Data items
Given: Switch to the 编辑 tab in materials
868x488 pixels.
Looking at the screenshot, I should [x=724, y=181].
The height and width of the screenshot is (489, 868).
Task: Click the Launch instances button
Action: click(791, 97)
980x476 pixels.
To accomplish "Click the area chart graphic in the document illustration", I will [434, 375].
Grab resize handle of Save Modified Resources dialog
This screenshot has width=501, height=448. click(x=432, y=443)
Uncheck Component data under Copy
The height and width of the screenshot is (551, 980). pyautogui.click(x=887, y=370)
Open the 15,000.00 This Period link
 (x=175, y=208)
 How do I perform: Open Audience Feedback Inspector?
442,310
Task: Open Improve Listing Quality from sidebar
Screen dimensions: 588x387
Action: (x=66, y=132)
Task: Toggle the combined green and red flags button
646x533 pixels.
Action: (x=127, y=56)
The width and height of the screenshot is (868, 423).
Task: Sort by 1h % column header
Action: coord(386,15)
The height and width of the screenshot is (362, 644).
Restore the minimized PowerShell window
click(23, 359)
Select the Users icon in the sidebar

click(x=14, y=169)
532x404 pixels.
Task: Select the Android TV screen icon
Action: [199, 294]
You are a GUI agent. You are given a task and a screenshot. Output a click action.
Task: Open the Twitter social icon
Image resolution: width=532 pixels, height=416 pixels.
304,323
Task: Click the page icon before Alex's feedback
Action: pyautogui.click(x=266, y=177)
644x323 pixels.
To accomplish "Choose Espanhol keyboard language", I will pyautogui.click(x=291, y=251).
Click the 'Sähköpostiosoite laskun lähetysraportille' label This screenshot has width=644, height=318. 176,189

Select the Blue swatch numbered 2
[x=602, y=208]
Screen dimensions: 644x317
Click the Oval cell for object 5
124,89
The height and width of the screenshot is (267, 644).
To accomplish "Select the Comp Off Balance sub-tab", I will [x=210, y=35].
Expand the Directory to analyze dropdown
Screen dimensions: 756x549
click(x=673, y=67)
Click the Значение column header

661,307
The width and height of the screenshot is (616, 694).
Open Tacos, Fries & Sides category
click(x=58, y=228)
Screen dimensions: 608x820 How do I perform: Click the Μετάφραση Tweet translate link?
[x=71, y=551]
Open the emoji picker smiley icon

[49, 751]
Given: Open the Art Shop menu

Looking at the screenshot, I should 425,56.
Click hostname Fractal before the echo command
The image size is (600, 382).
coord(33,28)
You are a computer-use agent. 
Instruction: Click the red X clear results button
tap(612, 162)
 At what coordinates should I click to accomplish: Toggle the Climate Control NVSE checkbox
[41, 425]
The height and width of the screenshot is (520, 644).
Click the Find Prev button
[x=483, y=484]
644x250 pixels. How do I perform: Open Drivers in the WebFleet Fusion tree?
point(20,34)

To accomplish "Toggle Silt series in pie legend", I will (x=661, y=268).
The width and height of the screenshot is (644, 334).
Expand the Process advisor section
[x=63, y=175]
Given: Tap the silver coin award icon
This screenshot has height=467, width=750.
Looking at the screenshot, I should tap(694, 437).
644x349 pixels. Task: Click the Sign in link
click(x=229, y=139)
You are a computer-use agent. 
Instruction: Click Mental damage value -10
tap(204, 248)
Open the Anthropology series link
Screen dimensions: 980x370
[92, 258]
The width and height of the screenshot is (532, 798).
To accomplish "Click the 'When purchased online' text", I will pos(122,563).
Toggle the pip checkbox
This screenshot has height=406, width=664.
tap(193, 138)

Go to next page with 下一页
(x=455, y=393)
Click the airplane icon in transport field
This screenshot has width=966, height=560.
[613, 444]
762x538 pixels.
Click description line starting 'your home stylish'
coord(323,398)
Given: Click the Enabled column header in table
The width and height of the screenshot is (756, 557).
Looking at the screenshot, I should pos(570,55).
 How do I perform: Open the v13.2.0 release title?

Activity
Whenever the string "series" shows up in a line of the records, copy that line.

Exercise result
To accomplish "Toggle Silt series in pie legend", I will (x=661, y=268).
Open the Anthropology series link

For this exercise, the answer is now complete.